Diamos was witness to that having worked on CUDA, the software first developed by Nvidia in the 2000s. It makes using AI models with GPUs like the H100 and Nvidia’s new Blackwell chip, as simple as a plug-and-play system.
So it became clear that if another company could build a similar software ecosystem around its GPUs, there’d be no reason they couldn’t compete with Nvidia. Fortunately for them, after consulting with Diamos, according to Zhou, AMD was on its way to building a rival system that they would eventually test.
“Greg and I were just jamming on things, so this has been years in the making, and then once the prototypes worked we were just like let’s just double down on this,” Zhou said.
More broadly, Zhou recognizes that businesses are so “excited to use LLMs,” but many may not want to — or simply can’t afford to — wait around for Nvidia to shore up enough supply of its GPUs to meet the demand.

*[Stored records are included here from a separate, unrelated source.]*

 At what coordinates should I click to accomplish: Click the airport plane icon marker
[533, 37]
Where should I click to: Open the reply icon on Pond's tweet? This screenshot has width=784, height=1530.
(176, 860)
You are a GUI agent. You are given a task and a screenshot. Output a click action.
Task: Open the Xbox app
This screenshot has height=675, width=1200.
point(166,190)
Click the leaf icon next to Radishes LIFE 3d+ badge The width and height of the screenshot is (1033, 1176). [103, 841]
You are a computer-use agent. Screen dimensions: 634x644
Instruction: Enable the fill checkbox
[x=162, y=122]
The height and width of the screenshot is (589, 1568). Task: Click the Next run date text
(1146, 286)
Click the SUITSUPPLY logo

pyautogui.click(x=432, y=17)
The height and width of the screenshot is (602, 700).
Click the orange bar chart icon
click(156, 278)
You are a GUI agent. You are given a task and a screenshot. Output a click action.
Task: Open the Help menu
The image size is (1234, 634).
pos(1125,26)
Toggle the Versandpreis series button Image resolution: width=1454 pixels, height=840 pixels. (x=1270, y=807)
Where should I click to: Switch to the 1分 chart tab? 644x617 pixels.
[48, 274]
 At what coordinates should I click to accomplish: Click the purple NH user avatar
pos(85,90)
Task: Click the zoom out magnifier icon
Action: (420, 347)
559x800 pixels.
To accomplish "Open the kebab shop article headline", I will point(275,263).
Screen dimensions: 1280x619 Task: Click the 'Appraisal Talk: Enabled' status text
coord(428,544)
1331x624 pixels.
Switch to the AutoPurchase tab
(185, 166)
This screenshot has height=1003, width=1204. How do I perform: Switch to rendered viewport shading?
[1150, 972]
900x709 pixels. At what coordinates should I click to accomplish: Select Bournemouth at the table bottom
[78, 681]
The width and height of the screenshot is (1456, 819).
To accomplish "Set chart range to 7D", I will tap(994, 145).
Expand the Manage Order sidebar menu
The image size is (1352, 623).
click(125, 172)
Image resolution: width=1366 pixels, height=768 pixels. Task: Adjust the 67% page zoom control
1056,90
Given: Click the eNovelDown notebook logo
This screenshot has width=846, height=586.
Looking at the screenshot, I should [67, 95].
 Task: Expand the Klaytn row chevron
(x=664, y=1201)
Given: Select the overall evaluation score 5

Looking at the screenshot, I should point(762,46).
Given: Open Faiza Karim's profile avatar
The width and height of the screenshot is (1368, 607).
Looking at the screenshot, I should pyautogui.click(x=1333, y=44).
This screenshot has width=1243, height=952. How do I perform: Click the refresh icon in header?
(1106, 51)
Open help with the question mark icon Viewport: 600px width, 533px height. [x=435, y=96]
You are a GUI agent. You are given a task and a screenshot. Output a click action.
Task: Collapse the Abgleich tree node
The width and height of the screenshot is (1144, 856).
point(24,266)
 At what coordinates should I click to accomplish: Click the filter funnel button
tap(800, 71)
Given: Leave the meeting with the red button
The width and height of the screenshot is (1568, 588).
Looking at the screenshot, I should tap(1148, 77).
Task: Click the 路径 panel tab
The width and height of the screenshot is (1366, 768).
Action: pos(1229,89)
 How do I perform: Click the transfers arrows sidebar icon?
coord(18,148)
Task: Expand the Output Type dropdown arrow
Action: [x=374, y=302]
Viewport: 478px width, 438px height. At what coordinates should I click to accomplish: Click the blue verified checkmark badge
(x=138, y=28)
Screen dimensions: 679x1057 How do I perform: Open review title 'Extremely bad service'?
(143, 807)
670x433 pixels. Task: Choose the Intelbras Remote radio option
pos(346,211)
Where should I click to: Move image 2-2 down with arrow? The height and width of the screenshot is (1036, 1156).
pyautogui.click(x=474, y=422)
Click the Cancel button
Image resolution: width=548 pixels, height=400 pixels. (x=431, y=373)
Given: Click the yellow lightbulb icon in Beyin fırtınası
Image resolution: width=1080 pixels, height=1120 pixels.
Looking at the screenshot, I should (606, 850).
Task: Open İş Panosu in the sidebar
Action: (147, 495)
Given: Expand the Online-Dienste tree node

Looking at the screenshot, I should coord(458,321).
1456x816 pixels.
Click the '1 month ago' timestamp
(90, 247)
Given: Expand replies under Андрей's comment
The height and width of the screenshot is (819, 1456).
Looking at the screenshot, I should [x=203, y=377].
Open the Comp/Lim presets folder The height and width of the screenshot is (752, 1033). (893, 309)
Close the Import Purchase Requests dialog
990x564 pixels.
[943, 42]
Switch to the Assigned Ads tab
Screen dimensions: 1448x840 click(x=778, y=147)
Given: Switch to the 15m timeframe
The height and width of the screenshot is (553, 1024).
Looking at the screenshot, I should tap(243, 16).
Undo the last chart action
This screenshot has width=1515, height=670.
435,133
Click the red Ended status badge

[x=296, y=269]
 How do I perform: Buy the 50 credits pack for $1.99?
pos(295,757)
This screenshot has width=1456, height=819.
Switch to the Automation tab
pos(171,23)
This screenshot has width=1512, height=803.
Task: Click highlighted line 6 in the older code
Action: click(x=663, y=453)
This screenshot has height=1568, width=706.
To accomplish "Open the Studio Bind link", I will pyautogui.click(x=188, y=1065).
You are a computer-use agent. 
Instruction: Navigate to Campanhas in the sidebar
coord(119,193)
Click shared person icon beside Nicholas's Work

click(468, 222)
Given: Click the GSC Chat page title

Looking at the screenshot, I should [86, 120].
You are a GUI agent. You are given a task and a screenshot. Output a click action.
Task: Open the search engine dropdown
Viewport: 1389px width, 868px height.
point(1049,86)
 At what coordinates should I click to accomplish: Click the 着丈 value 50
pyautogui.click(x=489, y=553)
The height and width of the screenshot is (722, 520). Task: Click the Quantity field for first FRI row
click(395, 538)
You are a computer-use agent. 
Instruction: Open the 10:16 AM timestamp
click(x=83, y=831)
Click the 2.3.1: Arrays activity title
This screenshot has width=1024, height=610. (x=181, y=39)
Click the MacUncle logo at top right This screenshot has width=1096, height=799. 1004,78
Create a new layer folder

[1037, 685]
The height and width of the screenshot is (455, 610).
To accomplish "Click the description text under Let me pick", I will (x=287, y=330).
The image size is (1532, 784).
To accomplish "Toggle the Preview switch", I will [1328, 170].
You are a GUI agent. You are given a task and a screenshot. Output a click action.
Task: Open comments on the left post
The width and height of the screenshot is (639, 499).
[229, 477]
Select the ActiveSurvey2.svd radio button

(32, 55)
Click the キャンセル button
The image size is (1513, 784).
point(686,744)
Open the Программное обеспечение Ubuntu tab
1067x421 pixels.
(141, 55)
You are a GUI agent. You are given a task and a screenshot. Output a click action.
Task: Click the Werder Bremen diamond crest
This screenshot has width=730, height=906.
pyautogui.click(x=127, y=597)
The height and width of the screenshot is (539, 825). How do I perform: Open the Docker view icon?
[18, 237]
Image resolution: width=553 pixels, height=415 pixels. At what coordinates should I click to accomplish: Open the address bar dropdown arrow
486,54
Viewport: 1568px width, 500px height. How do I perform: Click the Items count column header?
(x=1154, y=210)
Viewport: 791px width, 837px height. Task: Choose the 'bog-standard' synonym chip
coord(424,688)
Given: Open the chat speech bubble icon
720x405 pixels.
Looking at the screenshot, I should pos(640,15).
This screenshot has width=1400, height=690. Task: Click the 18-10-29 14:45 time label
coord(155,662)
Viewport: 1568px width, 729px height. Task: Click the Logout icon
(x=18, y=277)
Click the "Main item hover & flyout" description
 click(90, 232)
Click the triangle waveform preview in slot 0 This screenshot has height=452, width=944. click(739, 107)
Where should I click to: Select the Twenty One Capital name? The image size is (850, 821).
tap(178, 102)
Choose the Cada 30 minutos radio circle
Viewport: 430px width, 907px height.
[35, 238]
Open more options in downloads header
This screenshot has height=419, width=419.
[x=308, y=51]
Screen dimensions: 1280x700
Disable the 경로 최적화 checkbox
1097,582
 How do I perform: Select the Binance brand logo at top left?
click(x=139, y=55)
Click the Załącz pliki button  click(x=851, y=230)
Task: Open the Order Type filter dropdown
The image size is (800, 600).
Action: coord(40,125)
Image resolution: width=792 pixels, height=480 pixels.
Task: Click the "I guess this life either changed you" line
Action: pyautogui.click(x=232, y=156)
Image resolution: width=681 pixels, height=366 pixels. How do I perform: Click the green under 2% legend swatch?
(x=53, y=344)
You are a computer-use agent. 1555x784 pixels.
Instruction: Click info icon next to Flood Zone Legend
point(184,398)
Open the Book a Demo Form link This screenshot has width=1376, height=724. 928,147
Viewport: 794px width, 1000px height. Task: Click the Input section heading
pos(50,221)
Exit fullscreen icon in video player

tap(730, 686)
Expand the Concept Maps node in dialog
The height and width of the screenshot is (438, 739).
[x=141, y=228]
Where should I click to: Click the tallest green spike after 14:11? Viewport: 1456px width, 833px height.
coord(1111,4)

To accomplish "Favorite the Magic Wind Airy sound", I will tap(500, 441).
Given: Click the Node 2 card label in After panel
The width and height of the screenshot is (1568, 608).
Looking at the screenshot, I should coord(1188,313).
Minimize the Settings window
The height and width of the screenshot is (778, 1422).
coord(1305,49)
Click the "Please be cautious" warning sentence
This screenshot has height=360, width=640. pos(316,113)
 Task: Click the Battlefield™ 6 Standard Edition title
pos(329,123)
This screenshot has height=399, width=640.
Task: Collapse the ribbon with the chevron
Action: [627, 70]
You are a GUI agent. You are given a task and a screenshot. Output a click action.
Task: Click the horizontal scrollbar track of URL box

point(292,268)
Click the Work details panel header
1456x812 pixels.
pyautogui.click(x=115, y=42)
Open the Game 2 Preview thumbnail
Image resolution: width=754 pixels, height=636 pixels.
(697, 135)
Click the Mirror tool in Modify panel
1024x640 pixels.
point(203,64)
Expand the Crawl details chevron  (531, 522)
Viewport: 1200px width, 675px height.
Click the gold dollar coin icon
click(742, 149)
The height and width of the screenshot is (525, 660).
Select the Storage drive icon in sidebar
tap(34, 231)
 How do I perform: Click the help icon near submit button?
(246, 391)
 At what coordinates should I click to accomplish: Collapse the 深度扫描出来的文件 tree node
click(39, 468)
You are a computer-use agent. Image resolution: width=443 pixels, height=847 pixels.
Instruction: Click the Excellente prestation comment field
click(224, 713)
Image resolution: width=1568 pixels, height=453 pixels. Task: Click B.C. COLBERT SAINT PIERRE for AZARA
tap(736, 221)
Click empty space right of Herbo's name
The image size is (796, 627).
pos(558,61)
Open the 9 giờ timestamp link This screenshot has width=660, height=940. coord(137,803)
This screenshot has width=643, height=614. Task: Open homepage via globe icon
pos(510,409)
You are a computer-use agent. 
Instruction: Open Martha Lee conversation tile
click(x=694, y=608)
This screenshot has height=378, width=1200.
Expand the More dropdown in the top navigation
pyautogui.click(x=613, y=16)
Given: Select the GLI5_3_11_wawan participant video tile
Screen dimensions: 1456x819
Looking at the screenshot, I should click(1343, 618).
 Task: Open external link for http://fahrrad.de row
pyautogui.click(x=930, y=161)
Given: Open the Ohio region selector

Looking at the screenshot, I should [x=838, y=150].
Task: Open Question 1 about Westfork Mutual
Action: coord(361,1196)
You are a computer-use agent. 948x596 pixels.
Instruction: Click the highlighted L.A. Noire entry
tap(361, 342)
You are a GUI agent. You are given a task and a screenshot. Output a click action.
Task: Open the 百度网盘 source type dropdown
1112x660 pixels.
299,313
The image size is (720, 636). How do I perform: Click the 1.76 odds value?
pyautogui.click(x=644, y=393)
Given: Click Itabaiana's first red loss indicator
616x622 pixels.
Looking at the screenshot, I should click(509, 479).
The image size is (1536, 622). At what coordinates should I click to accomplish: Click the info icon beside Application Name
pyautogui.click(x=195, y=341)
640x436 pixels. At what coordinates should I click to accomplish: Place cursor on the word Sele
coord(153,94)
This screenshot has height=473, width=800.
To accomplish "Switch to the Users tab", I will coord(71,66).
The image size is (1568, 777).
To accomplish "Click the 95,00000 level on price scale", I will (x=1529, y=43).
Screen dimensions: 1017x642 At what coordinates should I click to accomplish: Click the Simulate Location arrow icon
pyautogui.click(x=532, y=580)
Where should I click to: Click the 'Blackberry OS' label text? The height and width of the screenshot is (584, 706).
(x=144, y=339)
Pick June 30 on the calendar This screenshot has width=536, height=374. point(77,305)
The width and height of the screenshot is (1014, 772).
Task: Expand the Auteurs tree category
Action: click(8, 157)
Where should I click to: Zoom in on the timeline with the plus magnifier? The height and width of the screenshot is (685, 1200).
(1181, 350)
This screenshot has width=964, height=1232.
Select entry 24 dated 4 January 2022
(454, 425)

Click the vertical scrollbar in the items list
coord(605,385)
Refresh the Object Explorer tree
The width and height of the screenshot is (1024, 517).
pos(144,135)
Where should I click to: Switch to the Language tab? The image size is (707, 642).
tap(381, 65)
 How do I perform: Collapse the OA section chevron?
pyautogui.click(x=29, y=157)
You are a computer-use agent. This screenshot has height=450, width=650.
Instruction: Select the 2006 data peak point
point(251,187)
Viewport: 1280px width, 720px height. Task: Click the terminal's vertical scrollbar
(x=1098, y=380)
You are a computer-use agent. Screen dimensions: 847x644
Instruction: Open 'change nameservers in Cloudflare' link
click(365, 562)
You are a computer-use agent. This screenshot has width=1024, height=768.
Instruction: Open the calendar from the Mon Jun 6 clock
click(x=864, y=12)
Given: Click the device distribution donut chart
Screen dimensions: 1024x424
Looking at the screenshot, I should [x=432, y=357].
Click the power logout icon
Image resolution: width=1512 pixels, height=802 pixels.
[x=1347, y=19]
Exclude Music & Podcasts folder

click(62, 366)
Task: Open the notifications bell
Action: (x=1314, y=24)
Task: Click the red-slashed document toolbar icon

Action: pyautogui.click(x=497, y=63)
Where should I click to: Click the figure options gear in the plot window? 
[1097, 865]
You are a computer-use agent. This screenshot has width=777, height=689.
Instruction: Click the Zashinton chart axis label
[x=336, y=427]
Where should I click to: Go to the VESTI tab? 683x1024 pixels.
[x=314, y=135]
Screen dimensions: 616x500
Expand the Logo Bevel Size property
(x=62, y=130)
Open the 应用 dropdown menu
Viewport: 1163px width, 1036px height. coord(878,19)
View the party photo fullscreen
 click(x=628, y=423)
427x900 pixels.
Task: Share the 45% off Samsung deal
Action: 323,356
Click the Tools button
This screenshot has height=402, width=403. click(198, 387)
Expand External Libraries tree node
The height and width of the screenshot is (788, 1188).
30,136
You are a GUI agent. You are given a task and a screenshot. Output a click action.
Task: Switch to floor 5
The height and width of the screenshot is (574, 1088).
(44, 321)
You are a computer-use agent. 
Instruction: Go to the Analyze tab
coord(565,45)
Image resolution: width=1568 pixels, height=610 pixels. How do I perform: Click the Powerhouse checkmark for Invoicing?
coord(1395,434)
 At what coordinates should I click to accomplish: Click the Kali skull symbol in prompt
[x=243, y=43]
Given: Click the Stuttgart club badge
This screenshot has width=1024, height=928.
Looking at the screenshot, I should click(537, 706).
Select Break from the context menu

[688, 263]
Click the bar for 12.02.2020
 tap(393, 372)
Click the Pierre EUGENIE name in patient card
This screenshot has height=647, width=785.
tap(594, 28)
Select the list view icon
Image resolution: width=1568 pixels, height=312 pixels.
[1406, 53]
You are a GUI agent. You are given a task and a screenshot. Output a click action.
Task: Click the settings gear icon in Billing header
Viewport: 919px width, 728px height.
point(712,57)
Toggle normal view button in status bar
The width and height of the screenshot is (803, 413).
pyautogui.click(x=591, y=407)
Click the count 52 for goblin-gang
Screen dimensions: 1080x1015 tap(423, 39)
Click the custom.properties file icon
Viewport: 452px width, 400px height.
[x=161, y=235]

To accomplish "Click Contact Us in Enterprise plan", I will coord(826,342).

It’s another reason AMD has proven so valuable to her ambitions. Thanks to its GPUs being more available, Zhou was confident that Lamini could offer “infrastructure that makes meeting that skyrocketing demand” for LLMs possible.
“This is because Lamini fully utilizes LLM compute at 10x performance and makes it possible to scale quickly without supply constraints, by offering vendor-agnostic compute options, i.e. it’s indiscernible to customers to run Lamini on Nvidia and AMD GPUs,” she explained.
A lot of people ask me what the AMD MI300 chip looks like.
Here it is, held by the incredible @LisaSu!
We’ve had many F500 enterprises and leading tech unicorns successfully get their proprietary data into an LLM. All on AMD. In production. pic.twitter.com/9vGzQlt4fE
— Sharon Zhou (@realSharonZhou) January 30, 2024
No wonder the company is ready to double down on AMD. In January, Zhou shared an image to X of the MI300X — AMD’s new chip first unveiled in December by CEO Su as the “highest performing accelerator in the world” — live in production at Lamini.
Nvidia’s Huang might be leading one of the most powerful companies in Silicon Valley now, but the competition is coming for him. Or as Zhou said of AMD: “They have a real horse in this race.”